• **Conjunto de tarefas**:
[1] Atualize o texto sobre escrevivência e escola pública de "Por Ná Silva" a "próprio potencial criativo.", substituindo "escola pública" por "escola municipal".
[2] Responda com base no texto sobre escrevivência e escola pública:
(a) Com que idade Lara Peter escreveu Oi, Tangerina?
(b) Quem cunhou o termo escrevivência?
(c) Segundo Ana Maria Maia (2017), a escrita é um diálogo constante entre o quê?
[3] Prossiga o texto sobre escrevivência e escola pública a partir da última frase apresentada.

• **Trecho do documento**:
§
Por Ná Silva [1]

Quando Lara Peter [2], aos quatorze anos, escreveu Oi, Tangerina, não estava apenas registrando palavras, mas criando um universo através delas. Como mãe e artista, acompanhei de perto esse processo, observando a transformação de uma estudante comum da escola pública em uma autora que dá forma à sua própria escrita. Lara não estava inserida em programas avançados de literatura, nem em grupos de escrita especial. Ela era apenas mais uma aluna do 9º ano, com suas dúvidas, suas inquietações e seus sonhos. E, no entanto, foi na escola pública que ela encontrou o espaço para explorar sua criatividade.
Como Rubem Alves (2015) nos ensina, a escola pública, muitas vezes vista como um local de escassez é, na verdade, um território fértil para a liberdade de expressão e para a descoberta do próprio potencial criativo.
A escola pública como espaço de criação
A escola pública é, muitas vezes, tratada como um lugar onde faltam recursos, mas, na realidade, é o berço da criação para muitos estudantes. A ideia de escrevivência, termo cunhado por Conceição Evaristo, propõe que a escrita é inseparável da vida, uma fusão entre experiência e narrativa. Para Evaristo (2005), a escrevivência é uma escrita de si e dos seus, atravessada pela memória, pelo cotidiano e pela ancestralidade — um grito que nasce das margens e atravessa o centro.
Essa concepção se aproxima da ideia de escrita subjetiva, em que a experiência individual é transformada em arte. Como aponta Ana Maria Maia (2017), a escrevivência é o processo em que a escrita surge das vivências pessoais e da subjetividade de quem escreve. A escrita, assim, torna-se um lugar de resistência e de reinvenção.
Foi assim que Lara, com sua história e seu olhar, encontrou uma maneira de se expressar. A escola pública oferece, por vezes, o único espaço no qual os alunos podem realmente se reconhecer como autores, mesmo quando a realidade os desafia. Não se trata apenas de ensino formal, mas de um espaço onde as vozes dos estudantes podem ser ouvidas, reconhecidas e valorizadas.
A escrevivência, enquanto conceito e prática nos leva a uma reflexão sobre a importância da experiência pessoal e de como a subjetividade se torna uma ferramenta poderosa de resistência e criação. Ainda, conforme Ana Maria Maia (2017), a escrita não é um ato solitário, mas sim um diálogo constante entre o sujeito e o mundo ao seu redor. A escola pública, ao abraçar esse processo, possibilita que os alunos descubram que podem usar a palavra como forma de transformação — não apenas para expressar o que sentem, mas para reconstruir e reinventar a si mesmos.
§
[Entradas de texto e de localização de itens]
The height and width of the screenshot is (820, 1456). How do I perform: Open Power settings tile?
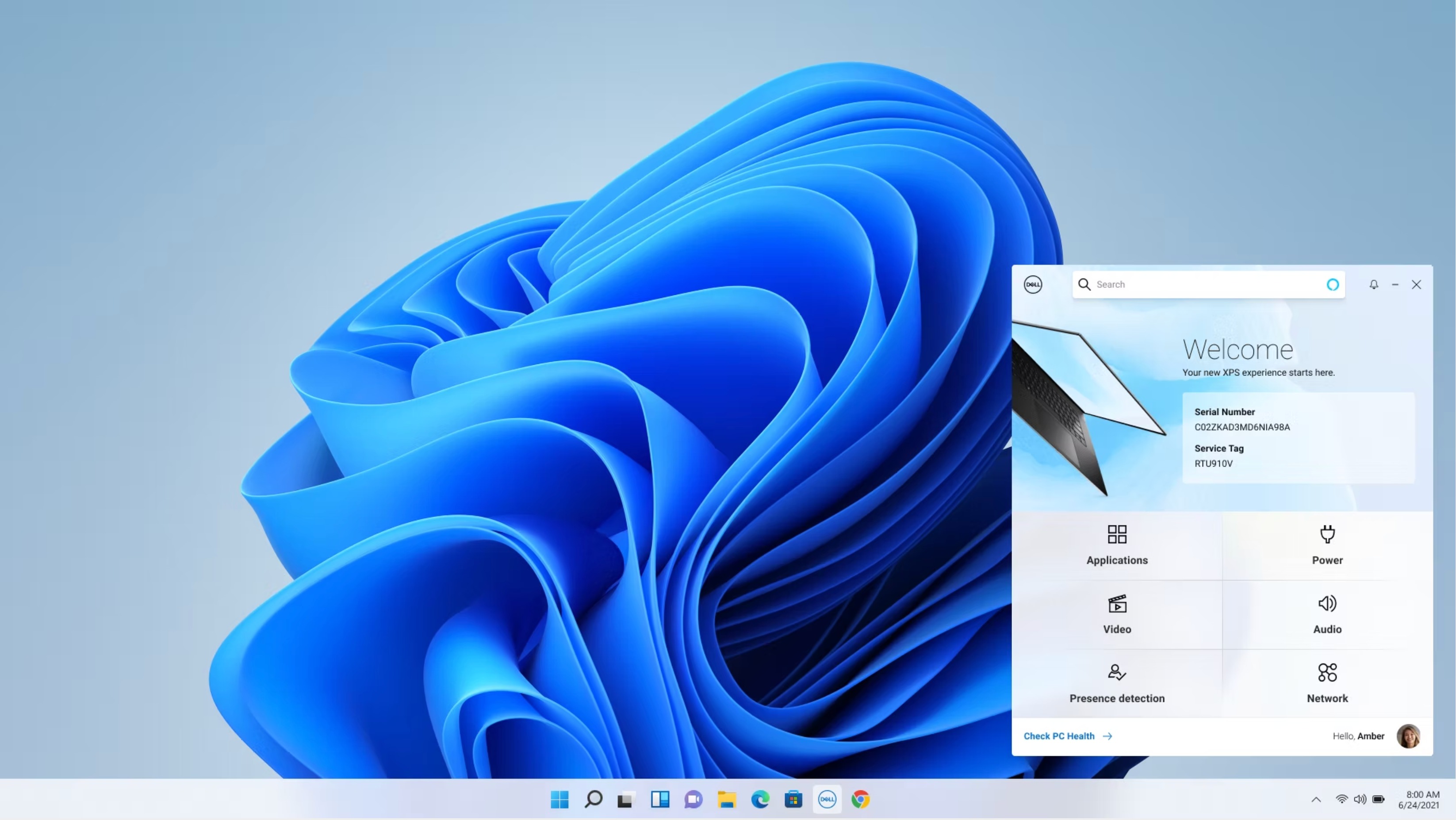[x=1326, y=545]
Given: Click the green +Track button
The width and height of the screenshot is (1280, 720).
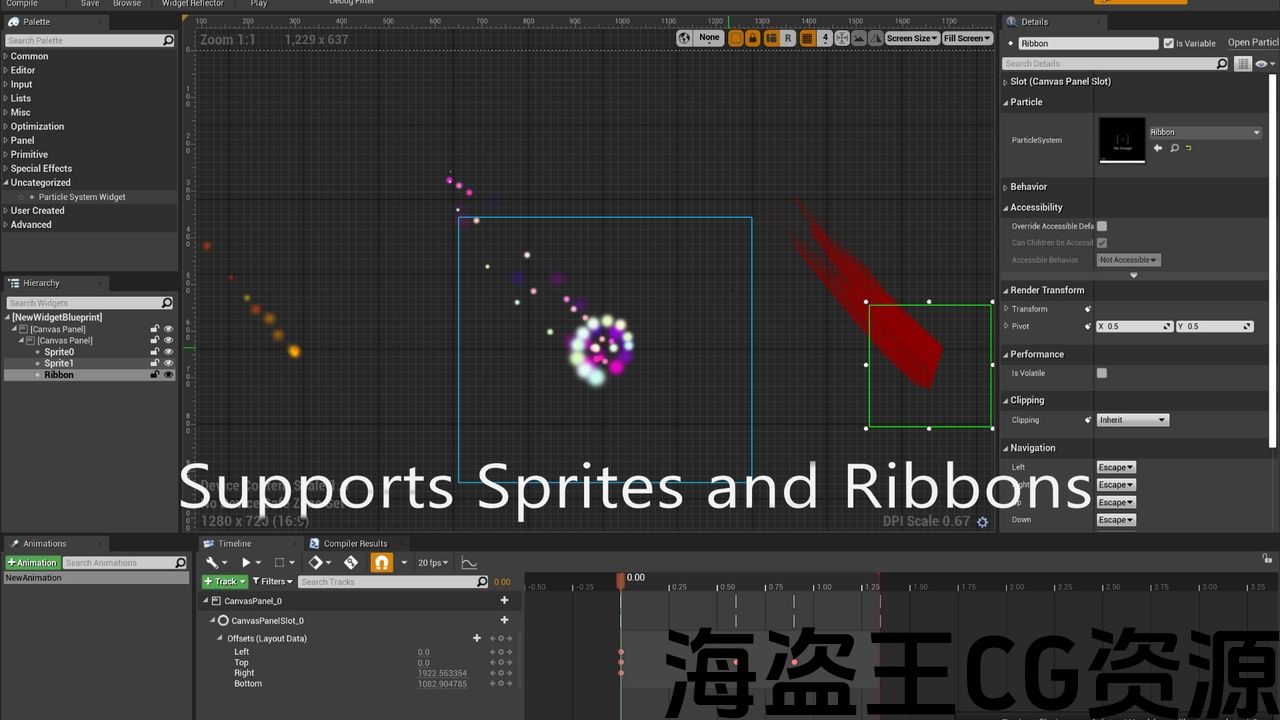Looking at the screenshot, I should pos(224,582).
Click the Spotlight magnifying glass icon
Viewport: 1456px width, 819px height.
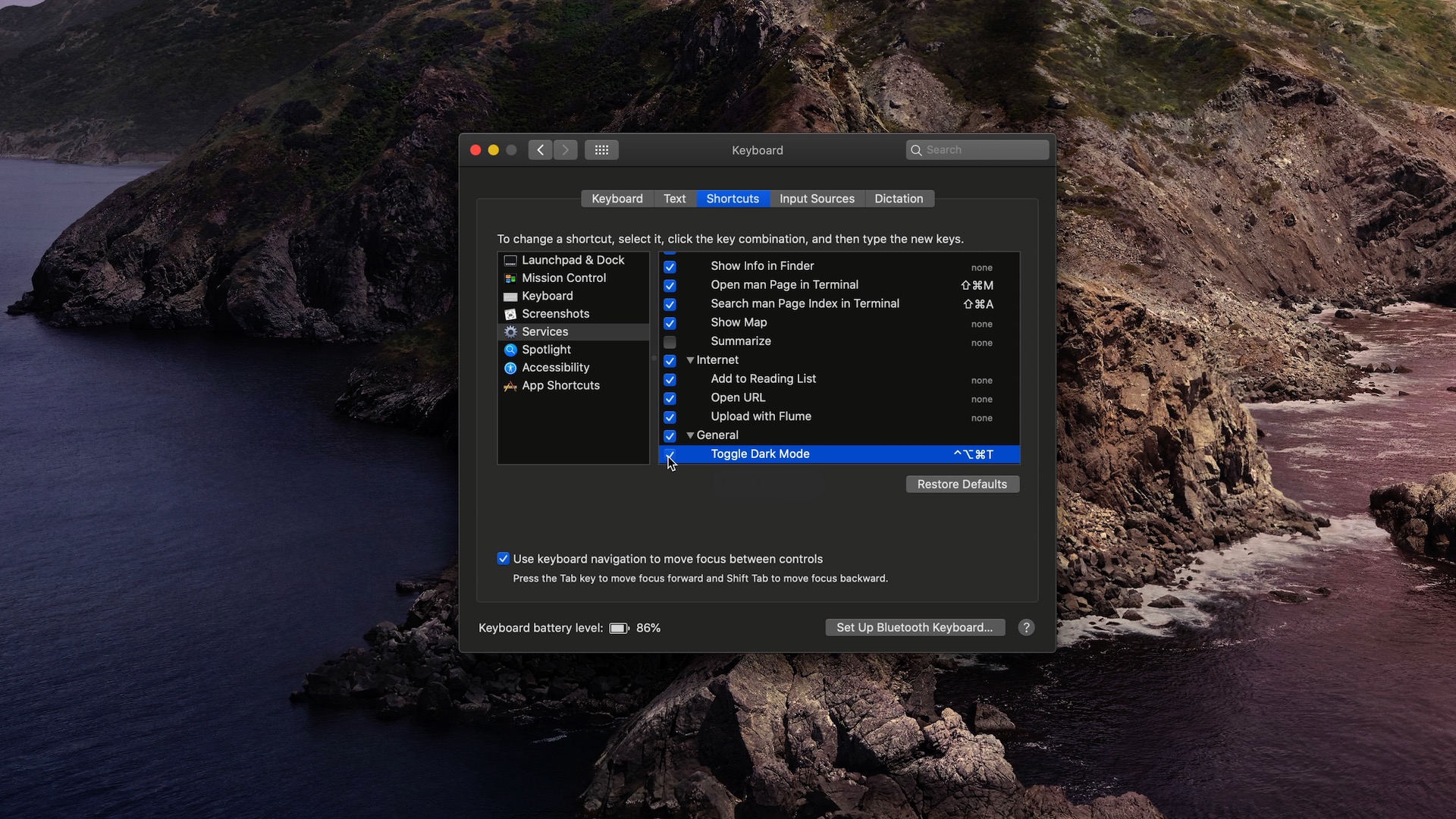point(510,350)
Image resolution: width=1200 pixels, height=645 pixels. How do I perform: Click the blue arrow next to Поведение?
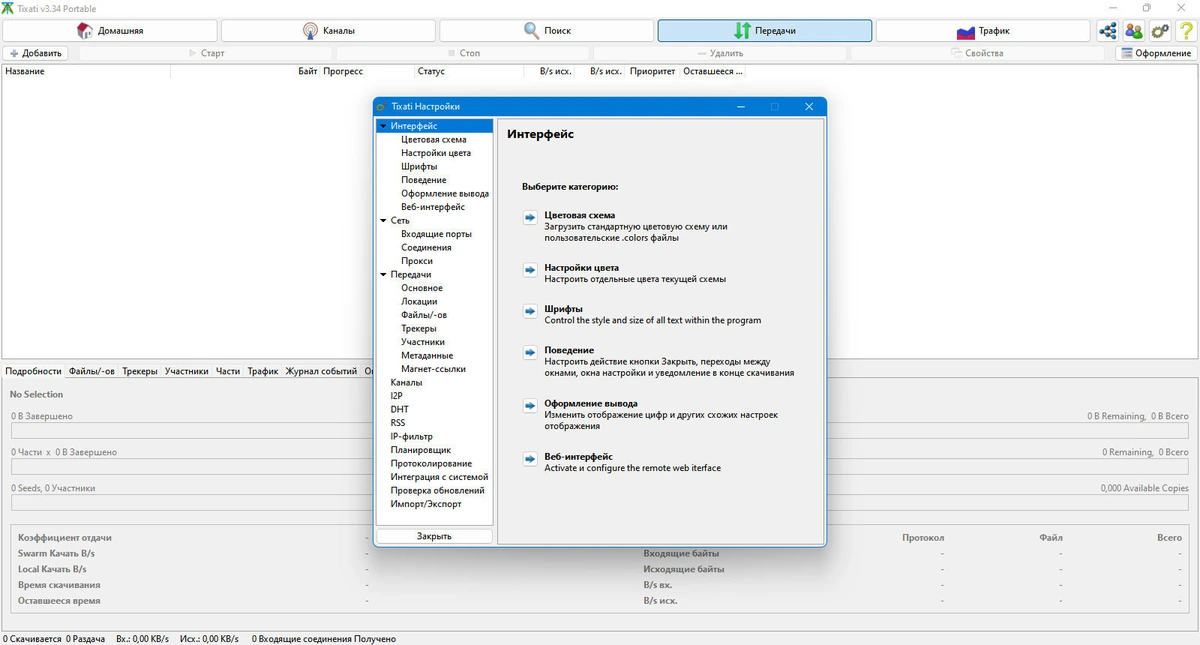click(x=530, y=352)
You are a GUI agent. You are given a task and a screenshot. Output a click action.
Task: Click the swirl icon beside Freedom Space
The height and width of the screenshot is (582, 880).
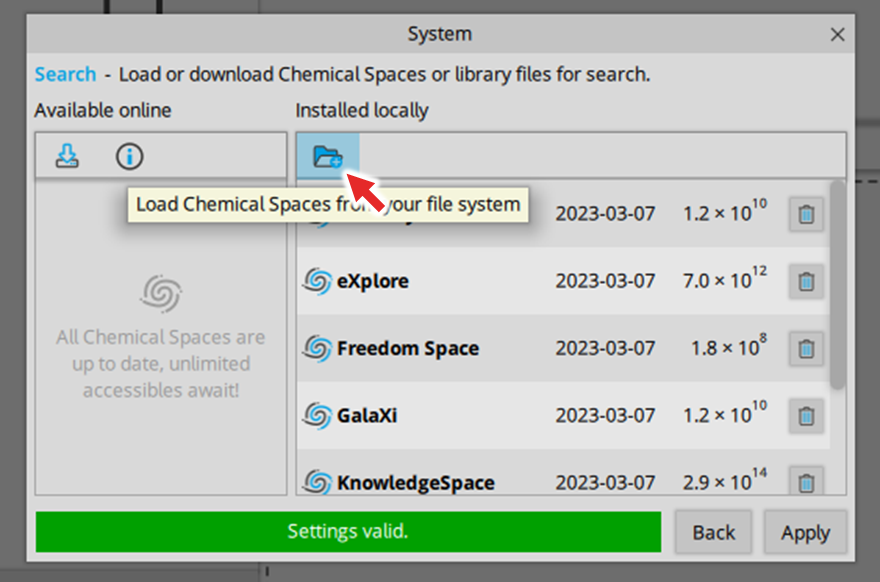click(x=317, y=349)
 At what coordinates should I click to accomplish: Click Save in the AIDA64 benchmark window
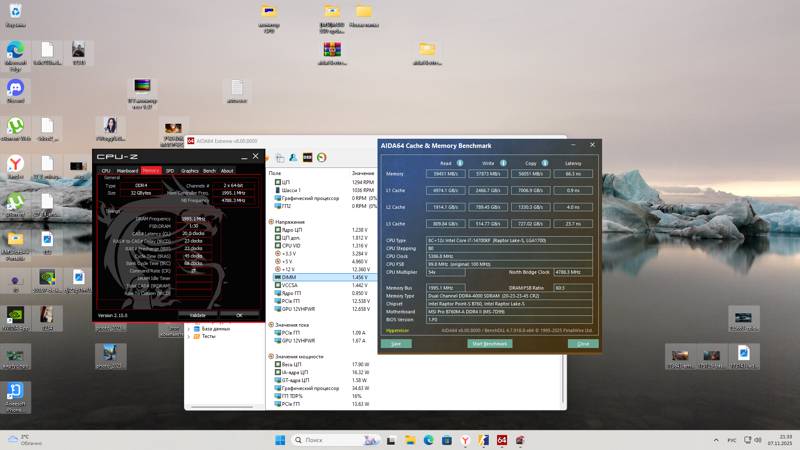[x=396, y=343]
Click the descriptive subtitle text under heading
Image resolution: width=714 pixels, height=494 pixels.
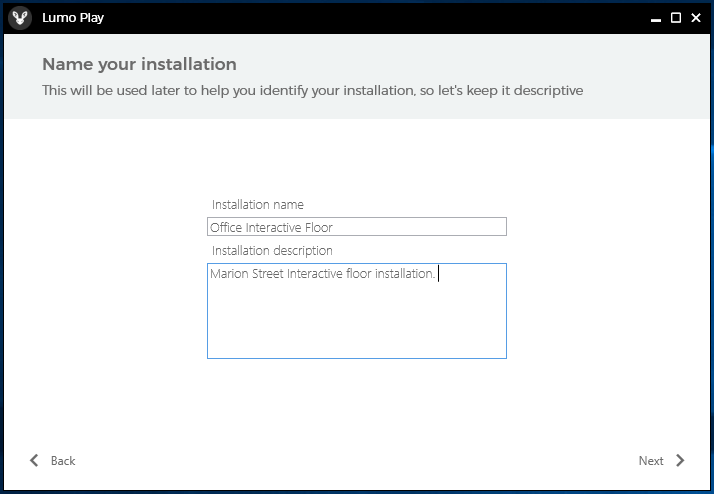pyautogui.click(x=312, y=91)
§
• **Respostas por tarefa**:
[1]
Por Ná Silva [1]

Quando Lara Peter [2], aos quatorze anos, escreveu Oi, Tangerina, não estava apenas registrando palavras, mas criando um universo através delas. Como mãe e artista, acompanhei de perto esse processo, observando a transformação de uma estudante comum da escola municipal em uma autora que dá forma à sua própria escrita. Lara não estava inserida em programas avançados de literatura, nem em grupos de escrita especial. Ela era apenas mais uma aluna do 9º ano, com suas dúvidas, suas inquietações e seus sonhos. E, no entanto, foi na escola municipal que ela encontrou o espaço para explorar sua criatividade.
Como Rubem Alves (2015) nos ensina, a escola municipal, muitas vezes vista como um local de escassez é, na verdade, um território fértil para a liberdade de expressão e para a descoberta do próprio potencial criativo.

[2]
(a) Aos quatorze anos.
(b) Conceição Evaristo.
(c) Entre o sujeito e o mundo ao seu redor.

[3]
Foi esse espaço de liberdade que Lara se encontrou. Ali, ela foi encorajada a escrever, não apenas por uma exigência pedagógica, mas porque a escola representava um lugar onde a criação era possível.
A literatura como potência na educação pública
Em Oi, Tangerina, a tangerina deixa de ser apenas uma fruta para se tornar um símbolo poderoso de identidade e descoberta. A autora não escreveu apenas sobre uma fruta; ela escreveu sobre a sua própria infância, sobre as relações com os outros e, principalmente, sobre a capacidade da literatura de construir mundos.
Segundo Rubem Alves (2015), a educação não deve ser um ato de dominação ou repetição, mas um processo de liberação. Nesse sentido, a escola pública não deve se limitar a apenas ensinar conteúdos, mas permitir que o aluno se reconheça como autor de sua própria vida e história.
A educação pública, quando voltada para a liberdade e o afeto, se torna um espaço onde os alunos podem desenvolver sua criatividade e se tornar protagonistas de sua própria narrativa. O livro de Lara é uma prova disso: uma obra que, ao mesmo tempo, reflete a realidade de uma estudante e a transforma em uma experiência universal, capaz de tocar e inspirar outros.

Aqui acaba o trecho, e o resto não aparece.